The Associated Press

By Curt Anderson, AP Legal Affairs Writer

FORT LAUDERDALE, Fla. (AP) — A West African man was ordered jailed Thursday until trial on U.S. charges that he attempted to broker an illegal deal to ship tons of uranium ore from Sierra Leone to Iran, including a trip to the U.S. with uranium ore samples concealed in shoes inside his luggage.

Patrick Campbell, 33, faces a maximum of 20 years behind bars and up to $1 million in fines if convicted of attempting to violate the U.S. embargo against Iran. A U.S. Immigration and Customs Enforcement affidavit filed in federal court says Campbell claimed he could supply enough ore – commonly known as yellowcake – to yield 1,000 tons of purified uranium that could be used for nuclear fuel or weapons.

U.S. Magistrate Judge Barry Seltzer agreed with prosecutors at a hearing that Campbell should not be released on bail, although a trial date has not been set. Campbell is scheduled to enter a plea next week.

Using email, telephone and Skype communications that were recorded, the affidavit says Campbell was negotiating the deal with a person in the U.S. who in reality was an undercover ICE agent. Campbell, who said he ran a mining and shipping company called Horizon Limited in Freetown, Sierra Leone, responded to a May 2012 ad posted by the undercover agent on the website “Alibaba.com” looking to buy uranium ore.

Campbell claimed to have mines in three separate parts of Sierra Leone that produced uranium, gold, chromite and diamonds. He also said he had done similar uranium deals in Ecuador and China, according to the ICE affidavit, and would use a chromite mix to disguise the uranium.

In one recorded telephone call, Campbell said the undercover agent “should not worry because he can handle any situation in Sierra Leone because you can pay the government officials to export minerals.”

The negotiations continued over several months, with Campbell suggesting at one point they stop using the word “uranium” and instead refer to the shipment as “MEUS,” which stands for Middle Eastern uranium shipment. Later, Campbell said he would first try a 200-ton test shipment to Iran’s port at Bandar Abbas and that security was no problem “because he has the backing of his country and controls the port in Sierra Leone.”
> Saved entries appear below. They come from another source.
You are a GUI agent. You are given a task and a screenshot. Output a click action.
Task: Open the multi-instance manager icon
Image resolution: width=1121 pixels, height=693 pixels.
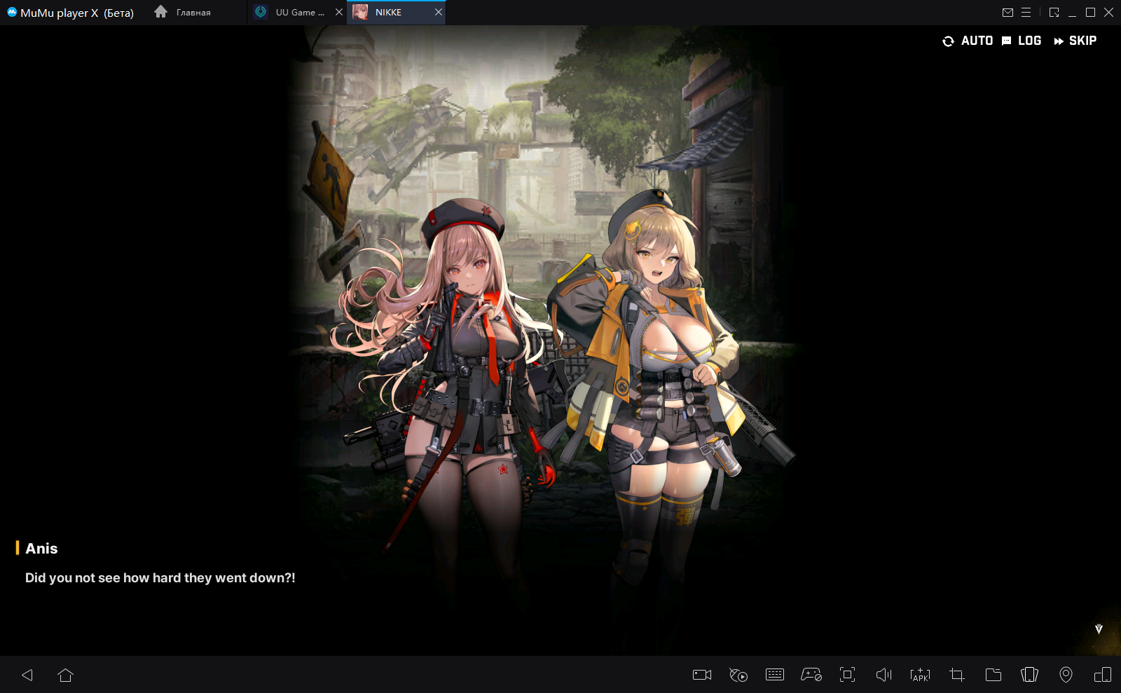pos(1102,675)
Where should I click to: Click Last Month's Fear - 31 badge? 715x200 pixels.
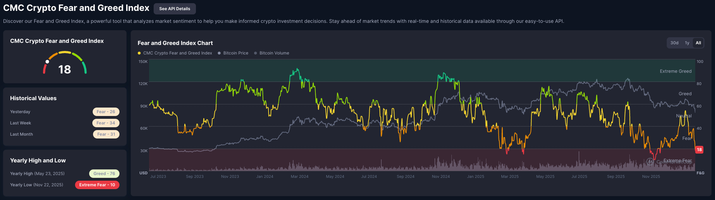tap(106, 134)
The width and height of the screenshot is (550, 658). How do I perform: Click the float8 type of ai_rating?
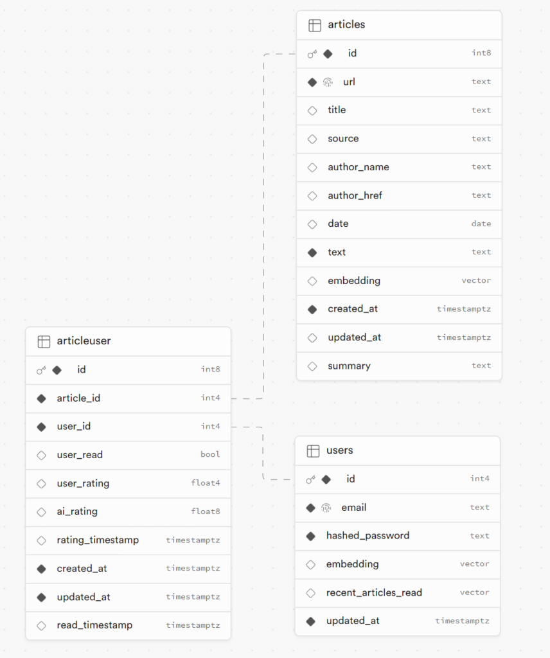coord(206,511)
In August, Campbell arranged to fly to New York and then to Miami to meet his purported U.S. partner, falsely telling officials at the U.S. embassy in Sierra Leone he needed a visa because he was a social worker planning to attend a United Nations conference, said Assistant U.S. Attorney Michael Walleisa. Campbell was arrested after his flight landed at John F. Kennedy International Airport on Aug. 21.

At first, Walleisa said, Campbell told agents he was meeting with a U.S. investor in an African gold mine. Later, however, he acknowledged involvement in the uranium deal and showed the agents two samples he had concealed in plastic bags in the insoles of a pair of shoes in his luggage, the ICE affidavit says.

ICE agent Lonnie Forgash said at the hearing that the samples tested positive for uranium as well as soil composition consistent with that found in Sierra Leone.

Jan Smith, an assistant federal public defender representing Campbell, questioned whether Campbell had the financial resources or access to such large quantities of uranium. Smith suggested that Campbell might have been running a fraud scheme.

“He would be a far more wealthy and connected man than he appears to be to me here in this courtroom,” Smith said.

The government of Sierra Leone issued a statement shortly after Campbell’s arrest that he “is not a Sierra Leonean, but an apparent common criminal using a false name.” The statement offered no further proof of that assertion, but added that his Sierra Leone passport was issued in 2004 “by very dubious means” that were being investigated in conjunction with the U.S., according to the statement by Sierra Leone spokesman Alpha Kanu.